M.Tech Research Thesis {Colloquium}: CDS : “Scalable read alignment algorithm for cyclic pangenome graphs”


31 Jan 24    
2:00 PM - 3:00 PM

Event Type

M.Tech Research Thesis Colloquium

Speaker : Ms. Jyotshna Rajput

S.R. Number : 06-18-01-10-22-21-1-19943

Title :”Scalable read alignment algorithm for cyclic pangenome graphs”
Research Supervisor: Dr. Chirag Jain
Date & Time : January 31, 2024 (Wednesday) at 02:00 PM
Venue : # 102 CDS Seminar Hall


The growing availability of genome sequences of several species, including humans, has created the opportunity to utilize multiple reference genomes for bioinformatics analyses and improve the accuracy of genome resequencing workflows. Graph-based data structures are suitable for compactly representing multiple closely related reference genomes. Pangenome graphs use a directed graph format, where vertices are labeled with strings, and the individual reference genomes are represented as paths in the graph. Aligning sequences (reads) to pangenome graphs is fundamental for pangenome-based genome resequencing. The sequence-to-graph alignment problem seeks a walk in the graph that spells a sequence with minimum edit distance from the input sequence. However, exact algorithms for solving this problem are unlikely to scale due to the known hardness of this problem. Co-linear chaining is a well-studied and commonly used heuristic alternative for quickly aligning reads to a graph. However, the known chaining algorithms are restricted to directed acyclic graphs (DAGs) and are not trivially generalizable to cyclic graphs. This limitation must be addressed because pangenome graphs often contain cycles due to inversions, duplications, or copy number mutations within the reference genomes.

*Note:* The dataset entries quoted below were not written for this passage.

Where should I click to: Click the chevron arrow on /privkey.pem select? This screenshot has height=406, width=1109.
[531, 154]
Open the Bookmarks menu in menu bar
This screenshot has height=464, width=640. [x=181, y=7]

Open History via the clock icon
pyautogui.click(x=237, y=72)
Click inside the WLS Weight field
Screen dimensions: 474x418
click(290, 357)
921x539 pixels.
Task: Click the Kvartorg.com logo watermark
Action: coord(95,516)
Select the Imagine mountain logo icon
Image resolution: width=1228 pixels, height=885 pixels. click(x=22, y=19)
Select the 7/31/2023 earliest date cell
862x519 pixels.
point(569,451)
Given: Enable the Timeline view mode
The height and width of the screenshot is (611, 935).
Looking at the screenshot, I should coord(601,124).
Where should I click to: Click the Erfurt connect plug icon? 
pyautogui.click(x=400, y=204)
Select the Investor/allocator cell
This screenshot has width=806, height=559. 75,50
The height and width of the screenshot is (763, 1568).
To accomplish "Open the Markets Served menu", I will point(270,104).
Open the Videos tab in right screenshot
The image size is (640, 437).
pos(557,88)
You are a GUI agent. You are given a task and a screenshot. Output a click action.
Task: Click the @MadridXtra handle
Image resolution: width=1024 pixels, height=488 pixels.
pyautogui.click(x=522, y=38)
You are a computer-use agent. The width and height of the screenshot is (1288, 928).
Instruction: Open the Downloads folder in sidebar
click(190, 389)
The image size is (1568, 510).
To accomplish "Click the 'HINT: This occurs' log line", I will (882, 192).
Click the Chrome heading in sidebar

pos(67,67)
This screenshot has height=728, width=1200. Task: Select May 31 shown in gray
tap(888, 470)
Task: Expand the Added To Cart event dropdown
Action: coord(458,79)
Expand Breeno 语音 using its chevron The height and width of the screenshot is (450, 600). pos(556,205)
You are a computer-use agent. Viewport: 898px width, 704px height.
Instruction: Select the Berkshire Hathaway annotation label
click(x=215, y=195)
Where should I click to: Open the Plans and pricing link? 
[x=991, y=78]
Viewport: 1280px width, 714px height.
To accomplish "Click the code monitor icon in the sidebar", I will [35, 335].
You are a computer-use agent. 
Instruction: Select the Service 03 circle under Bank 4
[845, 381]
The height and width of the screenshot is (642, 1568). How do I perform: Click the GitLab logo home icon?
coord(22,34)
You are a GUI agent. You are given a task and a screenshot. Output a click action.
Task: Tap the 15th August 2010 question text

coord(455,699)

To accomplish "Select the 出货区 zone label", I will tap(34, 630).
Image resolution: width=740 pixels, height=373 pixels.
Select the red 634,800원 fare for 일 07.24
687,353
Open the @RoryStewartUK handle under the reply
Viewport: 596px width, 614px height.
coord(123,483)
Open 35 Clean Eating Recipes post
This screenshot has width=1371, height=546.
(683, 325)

This thesis presents the first practical formulation and algorithm for co-linear chaining on cyclic pangenome graphs. Our algorithm builds upon the known chaining algorithms for DAGs. We propose a novel iterative algorithm to handle cycles and provide rigorous proof of correctness and runtime complexity. Our algorithm also exploits the domain-specific small-width property of pangenome graphs. The proposed optimizations enable our algorithm to scale to large human pangenome graphs. We implemented our algorithm in C++ and referred to it as PanAligner (https://github.com/at-cg/PanAligner). PanAligner is an end-to-end long-read aligner for pangenome graphs. We evaluated its speed and accuracy by aligning simulated long reads to a cyclic human pangenome graph comprising 95 haplotypes. We achieved superior read mapping accuracy using PanAligner compared to existing methods.